Task to complete: Beginning with the line containing "The image size is (1122, 784)." and going on through the line containing "The width and", the lines below are to be returned exactly, pictures excluded and nothing added.

※

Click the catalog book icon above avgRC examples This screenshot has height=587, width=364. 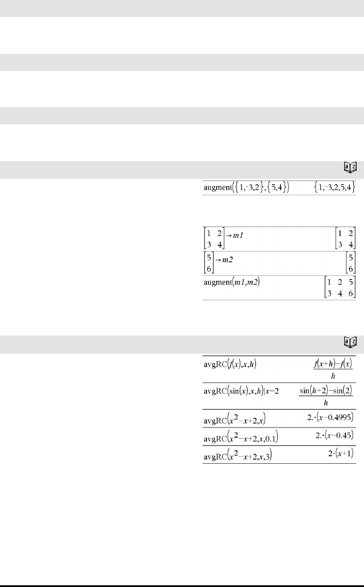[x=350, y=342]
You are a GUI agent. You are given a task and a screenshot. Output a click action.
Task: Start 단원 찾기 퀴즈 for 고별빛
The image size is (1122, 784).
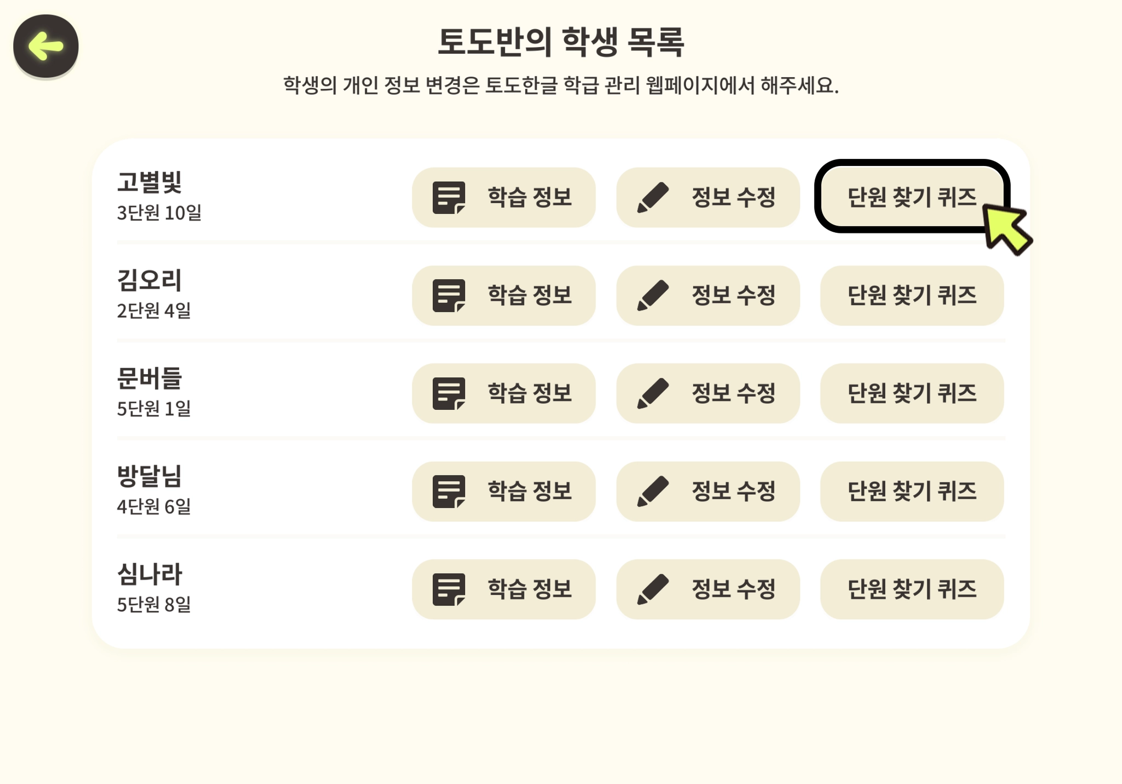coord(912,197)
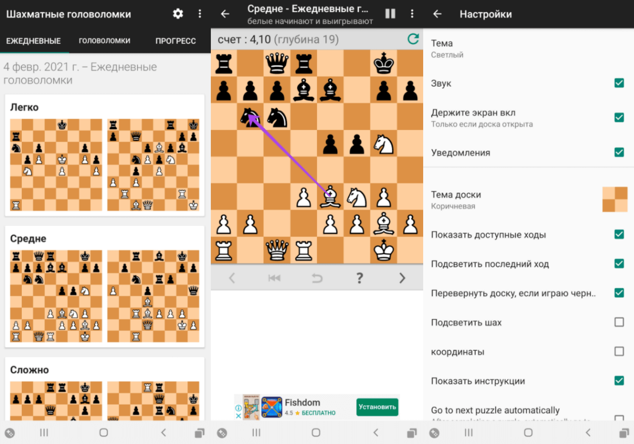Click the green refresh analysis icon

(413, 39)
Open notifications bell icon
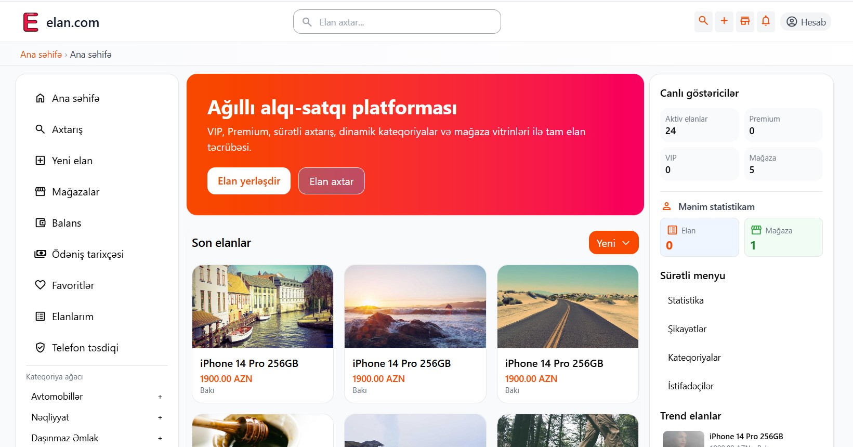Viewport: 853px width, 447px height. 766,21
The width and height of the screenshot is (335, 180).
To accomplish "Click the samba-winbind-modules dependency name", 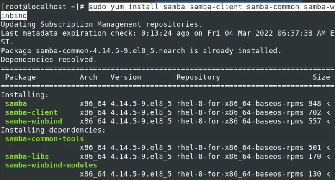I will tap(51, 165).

※

Exercise output:
The image size is (1122, 784).
coord(912,197)
Click the green refresh analysis icon

(413, 39)
Open notifications bell icon
Viewport: 853px width, 447px height. 766,21
The width and height of the screenshot is (335, 180).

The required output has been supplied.